§ TASK REQUIREMENTS
Within the material below, how many lines carry the word "computer"? Answer with a single number.

§ EXTRACTED MATERIAL

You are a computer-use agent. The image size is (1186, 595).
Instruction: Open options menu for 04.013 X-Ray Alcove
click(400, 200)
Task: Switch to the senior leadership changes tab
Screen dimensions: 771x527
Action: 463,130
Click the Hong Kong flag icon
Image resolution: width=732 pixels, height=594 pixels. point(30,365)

==

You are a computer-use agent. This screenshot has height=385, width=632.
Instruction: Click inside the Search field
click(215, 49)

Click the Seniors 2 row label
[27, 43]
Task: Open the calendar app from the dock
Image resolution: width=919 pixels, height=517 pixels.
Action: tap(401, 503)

...

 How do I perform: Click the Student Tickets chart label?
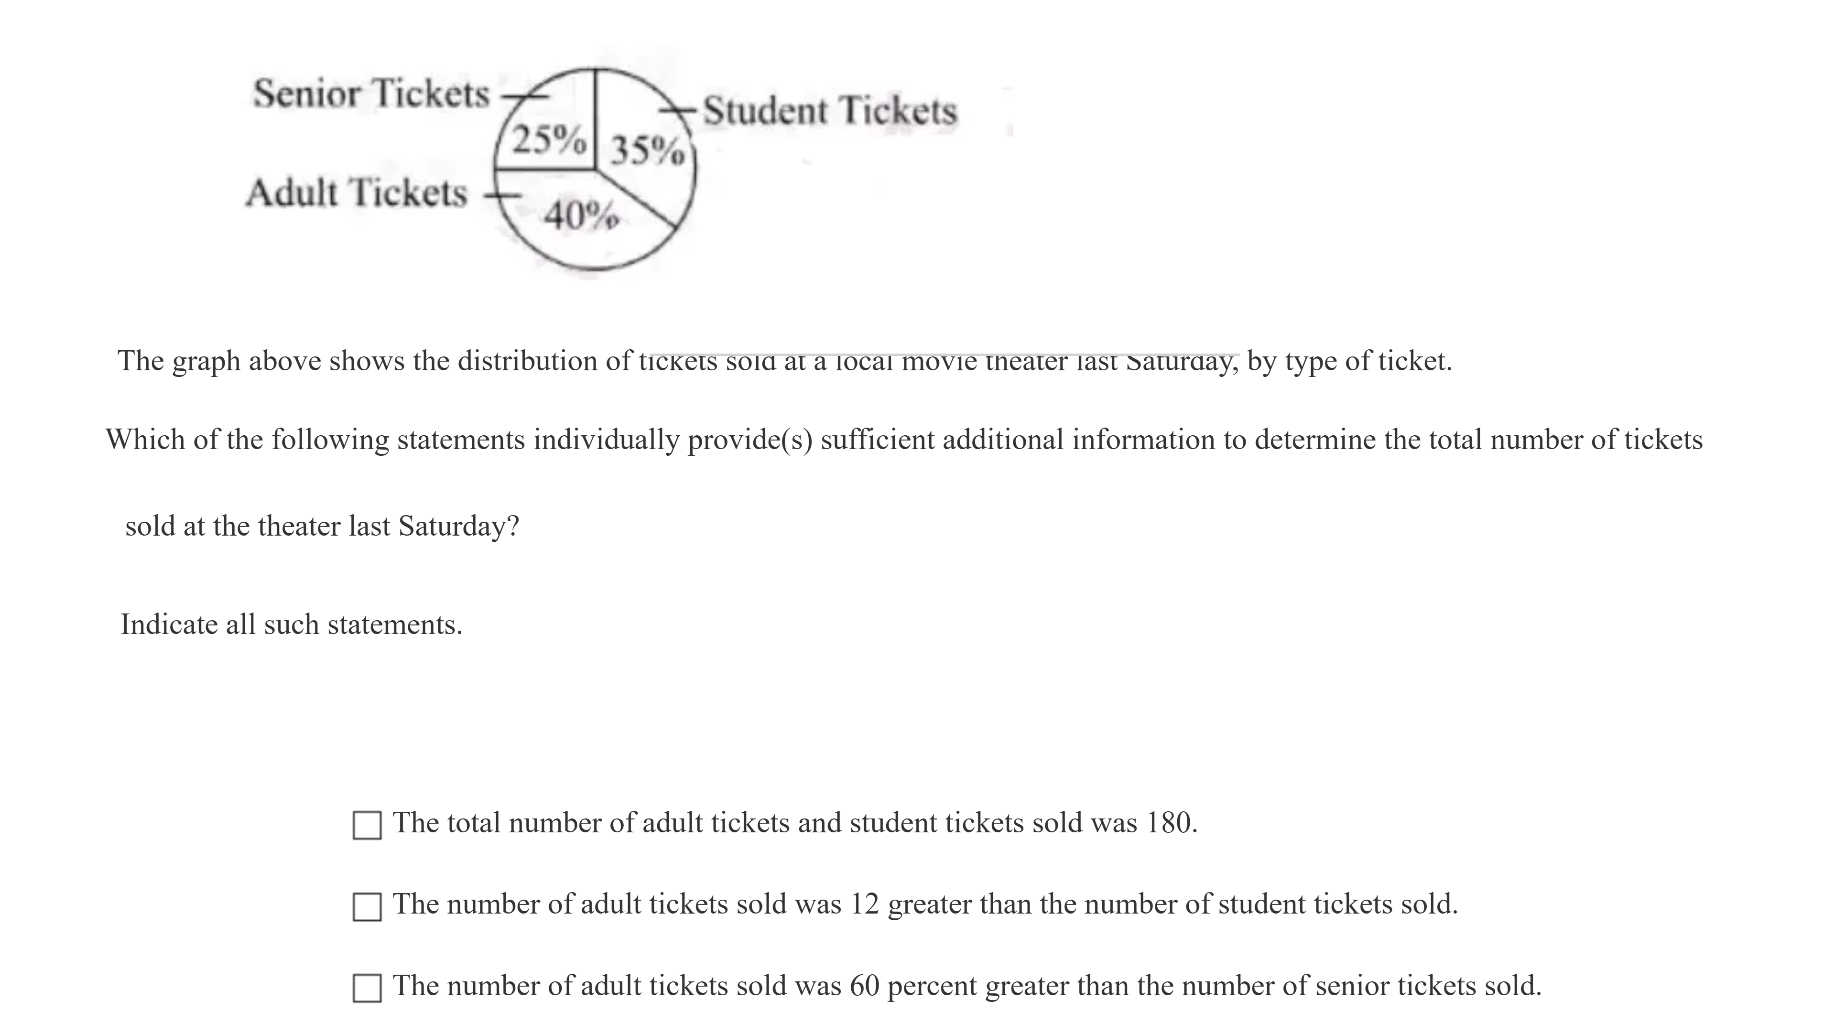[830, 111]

§ SOLUTION BELOW
2